PROVIDED DATA:
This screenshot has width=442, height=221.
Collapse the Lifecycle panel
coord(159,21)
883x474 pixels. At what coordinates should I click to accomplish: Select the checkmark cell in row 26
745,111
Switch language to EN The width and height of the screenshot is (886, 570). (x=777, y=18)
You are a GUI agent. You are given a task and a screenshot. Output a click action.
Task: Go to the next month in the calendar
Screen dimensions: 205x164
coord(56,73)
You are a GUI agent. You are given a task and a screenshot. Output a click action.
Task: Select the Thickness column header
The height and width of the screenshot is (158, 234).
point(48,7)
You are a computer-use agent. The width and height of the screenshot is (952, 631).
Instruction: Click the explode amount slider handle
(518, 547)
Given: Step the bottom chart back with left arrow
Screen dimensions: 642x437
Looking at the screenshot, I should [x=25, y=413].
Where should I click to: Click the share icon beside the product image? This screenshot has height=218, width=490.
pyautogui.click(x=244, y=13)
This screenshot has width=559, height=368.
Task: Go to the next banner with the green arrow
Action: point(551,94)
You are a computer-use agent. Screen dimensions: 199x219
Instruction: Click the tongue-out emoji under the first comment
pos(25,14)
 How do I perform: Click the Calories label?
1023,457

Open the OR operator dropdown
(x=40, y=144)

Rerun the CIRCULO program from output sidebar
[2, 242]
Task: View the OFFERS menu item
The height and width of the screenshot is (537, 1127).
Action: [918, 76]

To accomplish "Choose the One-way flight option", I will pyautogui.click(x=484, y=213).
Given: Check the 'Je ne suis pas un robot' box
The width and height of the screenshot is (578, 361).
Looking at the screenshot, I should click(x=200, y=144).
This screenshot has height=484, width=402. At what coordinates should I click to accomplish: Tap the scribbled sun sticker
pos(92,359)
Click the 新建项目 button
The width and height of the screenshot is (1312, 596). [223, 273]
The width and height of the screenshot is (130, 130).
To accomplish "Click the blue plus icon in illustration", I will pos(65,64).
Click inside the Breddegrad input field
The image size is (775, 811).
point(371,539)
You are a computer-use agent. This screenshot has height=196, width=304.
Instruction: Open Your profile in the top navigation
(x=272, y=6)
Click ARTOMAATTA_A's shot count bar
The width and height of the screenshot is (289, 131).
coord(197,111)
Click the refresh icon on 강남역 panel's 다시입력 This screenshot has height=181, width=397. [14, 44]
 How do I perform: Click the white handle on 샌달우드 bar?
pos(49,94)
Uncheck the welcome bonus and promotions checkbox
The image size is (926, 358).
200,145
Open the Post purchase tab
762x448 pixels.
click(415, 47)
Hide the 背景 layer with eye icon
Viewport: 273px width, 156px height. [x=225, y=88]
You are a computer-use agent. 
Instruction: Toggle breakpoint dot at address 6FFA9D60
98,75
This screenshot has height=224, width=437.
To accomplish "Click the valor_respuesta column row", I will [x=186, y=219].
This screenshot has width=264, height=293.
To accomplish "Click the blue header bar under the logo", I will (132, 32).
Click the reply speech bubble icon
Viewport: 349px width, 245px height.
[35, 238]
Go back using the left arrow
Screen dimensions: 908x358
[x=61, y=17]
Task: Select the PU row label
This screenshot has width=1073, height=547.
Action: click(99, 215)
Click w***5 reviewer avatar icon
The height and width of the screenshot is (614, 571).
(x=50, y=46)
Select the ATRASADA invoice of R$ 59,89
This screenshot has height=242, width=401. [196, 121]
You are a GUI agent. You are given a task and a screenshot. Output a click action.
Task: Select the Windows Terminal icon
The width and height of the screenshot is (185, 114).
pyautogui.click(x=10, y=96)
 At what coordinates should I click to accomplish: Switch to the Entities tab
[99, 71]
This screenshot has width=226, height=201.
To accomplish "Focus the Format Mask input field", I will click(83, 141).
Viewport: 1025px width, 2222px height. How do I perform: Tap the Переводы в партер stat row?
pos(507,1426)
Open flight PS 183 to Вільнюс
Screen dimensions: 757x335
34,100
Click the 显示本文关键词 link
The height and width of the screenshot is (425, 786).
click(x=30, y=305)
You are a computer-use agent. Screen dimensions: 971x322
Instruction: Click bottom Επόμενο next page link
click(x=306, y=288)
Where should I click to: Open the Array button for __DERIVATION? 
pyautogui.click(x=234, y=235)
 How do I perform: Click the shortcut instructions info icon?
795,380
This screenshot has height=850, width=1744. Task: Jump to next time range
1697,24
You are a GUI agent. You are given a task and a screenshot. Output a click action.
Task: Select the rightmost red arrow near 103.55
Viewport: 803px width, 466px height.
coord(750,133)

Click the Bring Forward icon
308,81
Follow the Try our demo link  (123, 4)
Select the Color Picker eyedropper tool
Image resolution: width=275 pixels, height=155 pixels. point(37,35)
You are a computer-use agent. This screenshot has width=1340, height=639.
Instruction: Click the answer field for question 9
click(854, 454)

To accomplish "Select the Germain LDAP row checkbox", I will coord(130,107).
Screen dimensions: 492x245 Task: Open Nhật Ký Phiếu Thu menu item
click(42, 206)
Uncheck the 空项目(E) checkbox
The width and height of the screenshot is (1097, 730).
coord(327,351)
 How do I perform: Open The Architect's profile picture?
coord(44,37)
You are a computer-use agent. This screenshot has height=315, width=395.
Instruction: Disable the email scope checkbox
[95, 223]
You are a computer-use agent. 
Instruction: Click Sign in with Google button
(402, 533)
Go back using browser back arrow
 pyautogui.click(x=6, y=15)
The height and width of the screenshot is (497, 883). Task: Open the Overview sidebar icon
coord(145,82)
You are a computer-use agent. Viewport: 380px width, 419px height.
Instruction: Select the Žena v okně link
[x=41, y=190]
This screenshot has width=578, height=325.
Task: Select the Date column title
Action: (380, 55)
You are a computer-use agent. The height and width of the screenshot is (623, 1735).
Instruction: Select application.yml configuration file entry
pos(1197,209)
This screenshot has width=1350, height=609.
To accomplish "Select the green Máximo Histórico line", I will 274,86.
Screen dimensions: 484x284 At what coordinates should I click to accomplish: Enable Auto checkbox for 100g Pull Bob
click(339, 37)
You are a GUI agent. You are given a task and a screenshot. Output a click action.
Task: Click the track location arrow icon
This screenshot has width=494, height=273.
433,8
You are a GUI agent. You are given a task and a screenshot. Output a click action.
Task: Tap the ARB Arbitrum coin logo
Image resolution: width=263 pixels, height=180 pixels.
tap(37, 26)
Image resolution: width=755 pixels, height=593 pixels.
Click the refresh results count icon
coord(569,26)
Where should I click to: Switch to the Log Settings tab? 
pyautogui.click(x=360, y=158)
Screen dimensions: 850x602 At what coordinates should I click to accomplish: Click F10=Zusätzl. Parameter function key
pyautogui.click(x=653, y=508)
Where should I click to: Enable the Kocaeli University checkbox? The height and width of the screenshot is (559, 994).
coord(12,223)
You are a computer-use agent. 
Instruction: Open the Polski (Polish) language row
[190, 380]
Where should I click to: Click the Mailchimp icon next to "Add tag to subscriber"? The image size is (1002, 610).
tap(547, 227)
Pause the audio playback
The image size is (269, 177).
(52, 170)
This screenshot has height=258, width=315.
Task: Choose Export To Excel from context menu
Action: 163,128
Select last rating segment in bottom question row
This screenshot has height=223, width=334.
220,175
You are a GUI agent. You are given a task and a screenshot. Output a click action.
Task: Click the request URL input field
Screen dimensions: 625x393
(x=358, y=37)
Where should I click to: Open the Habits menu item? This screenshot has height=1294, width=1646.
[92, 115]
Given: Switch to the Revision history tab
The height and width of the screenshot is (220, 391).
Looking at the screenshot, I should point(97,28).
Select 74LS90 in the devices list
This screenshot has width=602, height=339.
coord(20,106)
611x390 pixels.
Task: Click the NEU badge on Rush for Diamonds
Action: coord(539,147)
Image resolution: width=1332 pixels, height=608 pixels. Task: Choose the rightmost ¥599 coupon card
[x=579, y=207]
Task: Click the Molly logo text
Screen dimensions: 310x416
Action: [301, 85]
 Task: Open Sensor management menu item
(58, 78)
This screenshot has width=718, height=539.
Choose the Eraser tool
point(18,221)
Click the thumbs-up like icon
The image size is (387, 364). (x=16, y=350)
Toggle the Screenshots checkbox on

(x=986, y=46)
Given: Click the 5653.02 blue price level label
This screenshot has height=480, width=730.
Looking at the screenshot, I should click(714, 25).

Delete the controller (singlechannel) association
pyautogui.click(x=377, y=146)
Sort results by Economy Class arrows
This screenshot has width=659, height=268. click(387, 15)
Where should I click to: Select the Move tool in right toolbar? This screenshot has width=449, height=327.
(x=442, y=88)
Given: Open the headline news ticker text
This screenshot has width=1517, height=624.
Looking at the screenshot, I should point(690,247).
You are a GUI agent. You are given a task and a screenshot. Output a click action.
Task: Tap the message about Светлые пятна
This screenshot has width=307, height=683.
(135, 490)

WHAT TO WORK ON:
Everything above from the line containing "has height=196, width=304." down to the line containing "Click the refresh icon" should be copied exactly, both end lines included, and nothing else.

ANSWER BELOW:
You are a computer-use agent. This screenshot has height=196, width=304.
Instruction: Open Your profile in the top navigation
(x=272, y=6)
Click ARTOMAATTA_A's shot count bar
The width and height of the screenshot is (289, 131).
coord(197,111)
Click the refresh icon on 강남역 panel's 다시입력 This screenshot has height=181, width=397. [14, 44]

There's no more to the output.